Joe Taylor, who practices in Myrtle Beach, S.C., says:
"I believe Monte Carlo analysis is a helpful tool in financial planning, but too much credence is given to its output. Advisors must always remember the future is truly unknowable. I believe financial planning is a bit like navigating the open seas with a compass and a sextant; you have to take measurements and adjust your course often because the wind and tides will inevitably cause you to stray. Too many times, Monte Carlo analysis is thought of as navigating with a GPS system-you put in point 'A' and point 'B,' then just keep moving."

Bedda D'Angelo offers an important reminder that producing a plan is not enough: "The key here is monitoring. Many planners don't monitor once they have set the plan up. If you believe your first and only analysis is true, then you did not complete Step 6 of the financial planning process. ['Monitor the plan.'] In that case, clients may have been let down, but it was not by our tools. It was by our failure to monitor and misapplication of our tools."

Lessons Learned And Implications For The Future
The consensus among advisors, software developers and other experts is that there is nothing fundamentally wrong with Monte Carlo models. "They are not perfect," says Dr.
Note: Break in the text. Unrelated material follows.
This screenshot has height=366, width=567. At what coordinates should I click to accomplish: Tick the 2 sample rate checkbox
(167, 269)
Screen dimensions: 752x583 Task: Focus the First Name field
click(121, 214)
Linda Strachan of  , "but they are far better than the straight-line and deterministic models that have been used in the past." Strachan believes that Monte Carlo simulations, used in conjunction with other planning tools and techniques, offer the best planning outcomes.
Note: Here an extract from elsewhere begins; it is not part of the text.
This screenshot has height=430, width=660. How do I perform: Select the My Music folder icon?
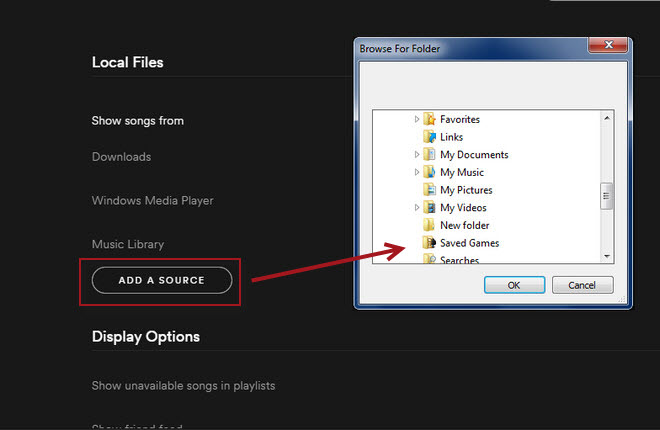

Most experts and advisors seem to believe that the fault lies with the way the results of Monte Carlo simulations are being presented. Strachan says you must make a clear distinction between the model and the plan. If you run a model and it succeeds 100% of the time, that does not necessarily mean the plan is guaranteed to succeed in the future. Advisors must be sure that clients understand the distinction.

As for the criticisms of the assumptions and inputs, there is a corollary to the discussion that critics usually fail to mention. If you argue that most current Monte Carlo models under-represent the probability of extremely bad outcomes, it follows that we need to understand the implications if we adjust the models so that bad outcomes are drawn more often.

It should be pretty obvious that if we have more failed iterations, the odds of success for the typical plan will decline. Advisors will then be faced with the task of delivering the bad news to clients and offering solutions. Those solutions will include saving more, spending less, working longer or some combination of the three. Another conclusion one might reach is that the current portfolio is more "risky" than previously thought. If that is the case, perhaps the client will want to change the investment mix to one with less volatility. If he does, odds are the portfolio will have a lower expected return. Again, he will need to save more, spend less, etc.

After a historic market decline, some advisors may find it difficult sending this message now, particularly if they voiced a high degree of confidence in the model they used two years ago.

Monte Carlo simulations used in a vacuum are not a total financial planning solution. They can add value, of course, when advisors use them to educate clients about the volatility of returns and the probability of disasters. But they need to be used alongside other tools to assess various situations, including worst-case scenarios. Furthermore, financial modeling is still evolving. Some models are better than others, but there is no consensus about what represents the best model, so advisors must make their own value judgments.

Even when advisors use a good model with good inputs, they must take great care when helping their clients interpret the output. It is imperative clients understand that no model can accurately predict the unknowable future. Finally, we must never lose sight of the fact that financial planning is an ongoing process. Running a model and making a set of recommendations is not the end of the process. Periodic reviews and revisions are the only way to keep clients on course.